Thought Infection makes a civil libertarian case for guaranteed basic income:

Freedom in the 21st century should mean freedom from having to engage in productive work simply to meet your basic needs for comfort and dignity.

At one time, the ready availability of jobs amply filled the need for a basic access to a comfortable and dignified life, but precipitous technological and economic changes erode this dynamic further each day. The function of the economy has never been to provide gainful employment to people, but simply to provide material goods. As the economy manages to produce more with less human labor, we must create new mechanisms aimed specifically that maintaining and raising the minimum level of comfort and dignity to everyone in a society.
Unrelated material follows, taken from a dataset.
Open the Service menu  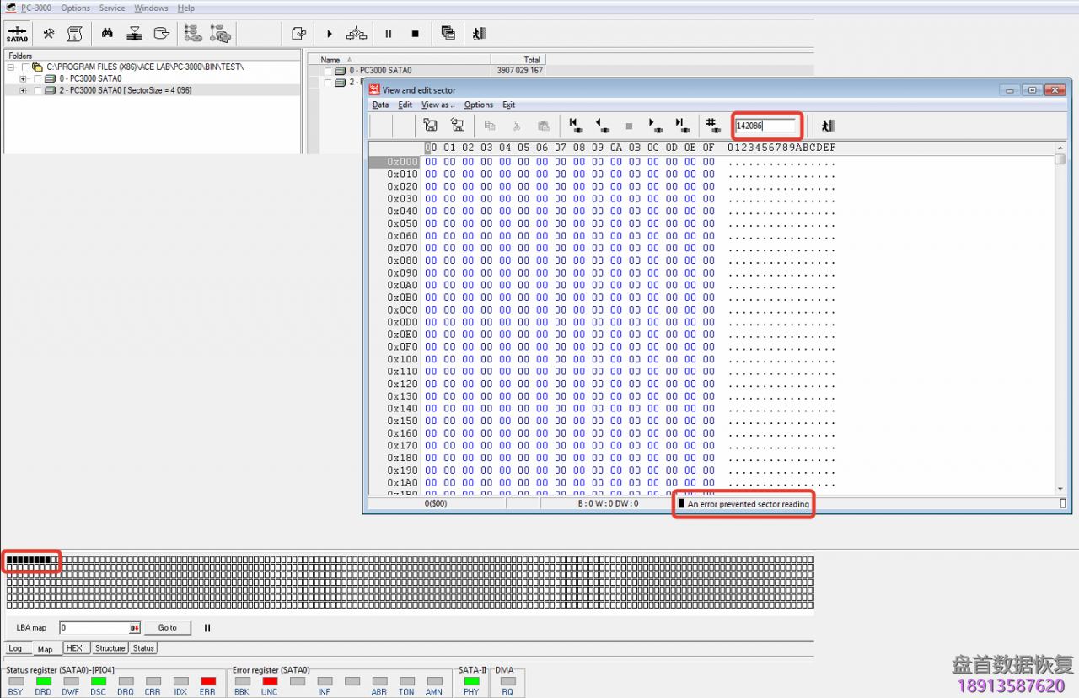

The first step, as for any change, will be to admit that we were wrong. The establishment of a basic income will require every inch of personal and societal soul searching we went through in previous epochs of tectonic social change. Social progress has too often been retarded by our inability to deal with our own fallibility. The abolishment of slavery and the establishment of civil rights was an agonizingly slow process because those in power were unwilling to deal with their own sins.

Similarly, even as wealthy years of technological and productivity gains have eroded the justification for the job-driven society, we remain unwilling to admit that we were wrong; it is ok that we let people starve because we have no choice, right? We maintain a facade of work ethic aimed at convincing ourselves that our draconian social constructions to compel people into productive work are necessary and morally just.